Emil Milevoj, executive director of the Lyles Center (left) and Anna Borgeas, program director for the Lyles Center (middle) hand Jamal Zeinalov of Ecoli Sense the grand prize check of $10,000. Photo contributed by Fresno State communications department.

published on October 28, 2019 - 2:46 PM
Written by The Business Journal Staff

Innovators and inventors came together at the Clovis Veterans Memorial District to pitch business ideas Oct. 23.

The Central Valley Innovation and Entrepreneurship Forum gives potential business startups opportunities to chat with industry professionals about technology, business management and more.

This year, the forum awarded Ecoli Sense, a startup company that uses nanotechnology to check water supplies for E. coli contamination, first place in the pitching competition and a grand prize of $10,000.

“I was very happy that our vision was recognized by the judges,” said Ecoli Sense CTO Jamal Zeinalov. “Beyond the prize, the validation and the encouragement this award brings are of utmost importance and will contribute to our drive to become the best-in-class real-time pathogen detection company.”


Melvin Velasquez (left) of Get Served Transportation won $2,500 for his startup company.


Ecoli Sense aims to develop real-time monitoring of water for E. coli as current bacteria monitoring is done through manual weekly or monthly samples that are sent to labs to be analyzed with results not being available for 18-72 hours.

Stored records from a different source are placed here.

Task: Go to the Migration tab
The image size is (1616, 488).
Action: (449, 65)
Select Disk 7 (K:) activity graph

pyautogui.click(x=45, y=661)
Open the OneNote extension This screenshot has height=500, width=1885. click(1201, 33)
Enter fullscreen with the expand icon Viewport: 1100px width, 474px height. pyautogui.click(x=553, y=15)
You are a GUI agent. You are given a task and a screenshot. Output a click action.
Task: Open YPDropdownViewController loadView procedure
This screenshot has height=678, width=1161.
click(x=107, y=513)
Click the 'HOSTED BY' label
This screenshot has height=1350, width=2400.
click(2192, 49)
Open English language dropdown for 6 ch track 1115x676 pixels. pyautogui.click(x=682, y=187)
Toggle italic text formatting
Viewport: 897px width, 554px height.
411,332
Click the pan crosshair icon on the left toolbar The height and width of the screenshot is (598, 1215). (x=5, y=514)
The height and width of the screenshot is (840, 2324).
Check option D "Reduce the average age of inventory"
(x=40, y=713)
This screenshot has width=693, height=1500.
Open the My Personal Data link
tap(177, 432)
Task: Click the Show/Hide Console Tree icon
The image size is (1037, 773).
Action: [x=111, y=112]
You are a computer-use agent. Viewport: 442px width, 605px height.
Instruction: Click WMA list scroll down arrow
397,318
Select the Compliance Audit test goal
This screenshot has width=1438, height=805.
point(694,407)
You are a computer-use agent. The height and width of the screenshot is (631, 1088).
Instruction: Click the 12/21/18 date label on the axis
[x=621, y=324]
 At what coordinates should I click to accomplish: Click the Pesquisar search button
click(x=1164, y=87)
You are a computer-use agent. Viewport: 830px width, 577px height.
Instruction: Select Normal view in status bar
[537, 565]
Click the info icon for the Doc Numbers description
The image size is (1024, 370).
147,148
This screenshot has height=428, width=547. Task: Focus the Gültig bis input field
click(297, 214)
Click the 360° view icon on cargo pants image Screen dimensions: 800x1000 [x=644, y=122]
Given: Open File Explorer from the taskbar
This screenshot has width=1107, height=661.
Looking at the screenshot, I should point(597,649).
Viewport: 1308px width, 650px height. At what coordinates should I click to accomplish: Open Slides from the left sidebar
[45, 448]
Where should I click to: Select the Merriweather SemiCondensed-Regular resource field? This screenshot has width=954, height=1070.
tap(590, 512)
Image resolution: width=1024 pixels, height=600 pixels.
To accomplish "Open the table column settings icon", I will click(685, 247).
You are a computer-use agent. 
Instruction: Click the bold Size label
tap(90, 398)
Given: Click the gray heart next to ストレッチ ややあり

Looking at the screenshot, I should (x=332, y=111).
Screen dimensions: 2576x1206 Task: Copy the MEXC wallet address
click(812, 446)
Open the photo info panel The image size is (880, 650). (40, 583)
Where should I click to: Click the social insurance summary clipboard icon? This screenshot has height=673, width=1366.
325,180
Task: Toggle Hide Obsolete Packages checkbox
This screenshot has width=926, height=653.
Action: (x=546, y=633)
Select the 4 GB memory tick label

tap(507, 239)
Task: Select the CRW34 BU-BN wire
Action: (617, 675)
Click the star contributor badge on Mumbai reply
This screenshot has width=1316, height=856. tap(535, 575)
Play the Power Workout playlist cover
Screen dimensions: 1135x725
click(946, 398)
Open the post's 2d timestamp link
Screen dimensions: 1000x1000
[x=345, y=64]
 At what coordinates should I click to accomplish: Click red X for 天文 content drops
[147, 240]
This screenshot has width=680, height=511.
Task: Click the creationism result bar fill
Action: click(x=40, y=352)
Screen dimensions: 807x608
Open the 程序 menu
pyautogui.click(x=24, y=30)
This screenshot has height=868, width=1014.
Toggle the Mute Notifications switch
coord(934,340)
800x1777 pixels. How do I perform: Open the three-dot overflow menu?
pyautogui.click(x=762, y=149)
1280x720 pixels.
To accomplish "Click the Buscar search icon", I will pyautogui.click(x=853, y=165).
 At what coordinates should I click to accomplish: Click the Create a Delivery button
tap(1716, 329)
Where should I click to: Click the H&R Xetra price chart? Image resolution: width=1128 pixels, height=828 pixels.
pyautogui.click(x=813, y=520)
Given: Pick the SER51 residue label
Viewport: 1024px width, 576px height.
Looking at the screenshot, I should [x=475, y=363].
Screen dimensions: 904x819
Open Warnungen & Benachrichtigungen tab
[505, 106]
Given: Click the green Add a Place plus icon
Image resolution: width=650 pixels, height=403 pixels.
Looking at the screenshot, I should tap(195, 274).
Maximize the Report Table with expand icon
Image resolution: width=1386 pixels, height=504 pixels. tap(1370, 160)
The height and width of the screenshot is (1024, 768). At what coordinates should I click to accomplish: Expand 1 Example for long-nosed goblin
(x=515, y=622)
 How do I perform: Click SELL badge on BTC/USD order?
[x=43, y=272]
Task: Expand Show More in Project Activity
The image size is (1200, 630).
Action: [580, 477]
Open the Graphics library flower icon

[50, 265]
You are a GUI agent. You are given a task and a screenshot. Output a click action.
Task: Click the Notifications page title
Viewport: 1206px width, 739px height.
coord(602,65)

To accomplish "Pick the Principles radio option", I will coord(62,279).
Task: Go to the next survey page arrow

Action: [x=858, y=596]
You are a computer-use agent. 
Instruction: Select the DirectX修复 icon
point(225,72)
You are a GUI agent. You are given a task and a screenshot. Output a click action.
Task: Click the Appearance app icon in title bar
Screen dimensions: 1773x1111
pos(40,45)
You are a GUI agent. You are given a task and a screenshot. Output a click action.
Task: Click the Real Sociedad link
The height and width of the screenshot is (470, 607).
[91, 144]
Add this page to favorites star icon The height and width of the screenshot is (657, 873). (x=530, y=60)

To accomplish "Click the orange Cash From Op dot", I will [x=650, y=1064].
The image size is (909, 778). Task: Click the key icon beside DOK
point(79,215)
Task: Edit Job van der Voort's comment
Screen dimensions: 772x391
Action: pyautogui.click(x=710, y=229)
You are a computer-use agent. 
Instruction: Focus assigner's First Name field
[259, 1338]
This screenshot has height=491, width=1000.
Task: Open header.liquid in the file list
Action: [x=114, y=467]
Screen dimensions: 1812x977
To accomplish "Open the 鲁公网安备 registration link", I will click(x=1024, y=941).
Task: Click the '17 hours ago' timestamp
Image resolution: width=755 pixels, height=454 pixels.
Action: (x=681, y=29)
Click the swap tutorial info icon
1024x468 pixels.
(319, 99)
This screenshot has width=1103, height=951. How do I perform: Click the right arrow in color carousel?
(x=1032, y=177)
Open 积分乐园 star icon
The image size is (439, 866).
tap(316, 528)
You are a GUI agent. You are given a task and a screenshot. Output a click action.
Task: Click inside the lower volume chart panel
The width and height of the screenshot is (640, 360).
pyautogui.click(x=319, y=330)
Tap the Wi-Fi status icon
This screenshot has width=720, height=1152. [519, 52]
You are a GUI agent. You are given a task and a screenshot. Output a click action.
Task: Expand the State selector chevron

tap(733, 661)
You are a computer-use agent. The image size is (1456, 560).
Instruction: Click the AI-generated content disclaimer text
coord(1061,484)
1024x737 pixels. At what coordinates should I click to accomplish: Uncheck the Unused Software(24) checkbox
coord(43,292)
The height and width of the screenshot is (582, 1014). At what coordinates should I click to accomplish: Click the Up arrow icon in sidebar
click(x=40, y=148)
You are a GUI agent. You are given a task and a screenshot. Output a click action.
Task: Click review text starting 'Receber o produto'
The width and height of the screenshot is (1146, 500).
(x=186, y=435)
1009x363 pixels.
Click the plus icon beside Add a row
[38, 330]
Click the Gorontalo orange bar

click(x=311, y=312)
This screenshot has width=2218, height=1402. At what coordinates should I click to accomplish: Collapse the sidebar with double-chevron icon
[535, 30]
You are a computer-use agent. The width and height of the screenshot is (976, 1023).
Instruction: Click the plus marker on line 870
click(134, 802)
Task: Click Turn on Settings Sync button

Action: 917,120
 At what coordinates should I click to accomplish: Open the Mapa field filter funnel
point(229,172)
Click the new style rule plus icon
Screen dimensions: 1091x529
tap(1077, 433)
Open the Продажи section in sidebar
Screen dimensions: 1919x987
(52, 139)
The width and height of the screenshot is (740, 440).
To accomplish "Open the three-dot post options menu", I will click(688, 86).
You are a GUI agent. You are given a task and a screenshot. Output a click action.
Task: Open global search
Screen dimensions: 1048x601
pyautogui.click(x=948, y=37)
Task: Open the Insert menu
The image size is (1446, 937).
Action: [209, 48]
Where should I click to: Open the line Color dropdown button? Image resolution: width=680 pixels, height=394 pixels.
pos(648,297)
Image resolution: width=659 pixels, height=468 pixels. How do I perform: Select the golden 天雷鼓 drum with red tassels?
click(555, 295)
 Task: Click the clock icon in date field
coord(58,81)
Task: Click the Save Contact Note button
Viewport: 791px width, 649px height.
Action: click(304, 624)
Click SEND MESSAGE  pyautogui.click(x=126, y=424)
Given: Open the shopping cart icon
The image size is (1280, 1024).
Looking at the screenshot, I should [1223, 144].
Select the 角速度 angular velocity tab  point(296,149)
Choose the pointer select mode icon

Get Served Transportation won the Audience Award, earning that company $2,500. Get Served is a ride-sharing company for people with disabilities.

“The forum elevates the future of entrepreneurship in the Valley while showcasing all of the amazing ideas that not only can change the future of the Central Valley, but also the world,” said Emil Milevoj, executive director of the Lyles Center for Innovation and Entrepreneurship.

At last year’s competition, Rahul Tiwari, founder of Spooky Action, a company that builds unmanned aerial vehicles that fly forever, had been unknowingly chatting with an investor throughout the entire event. That connection resulted in a $100,000 investment in Tiwari’s company.

Tiwari said the “serendipitous” encounter helped him get on a path to find a lead investor for Spooky Action.

The CVIEF is a collaboration of the Central Valley Fund, Lyles Center for Innovation and Entrepreneurship, Craig School of Business and the Water, Energy and Technology Center at Fresno State.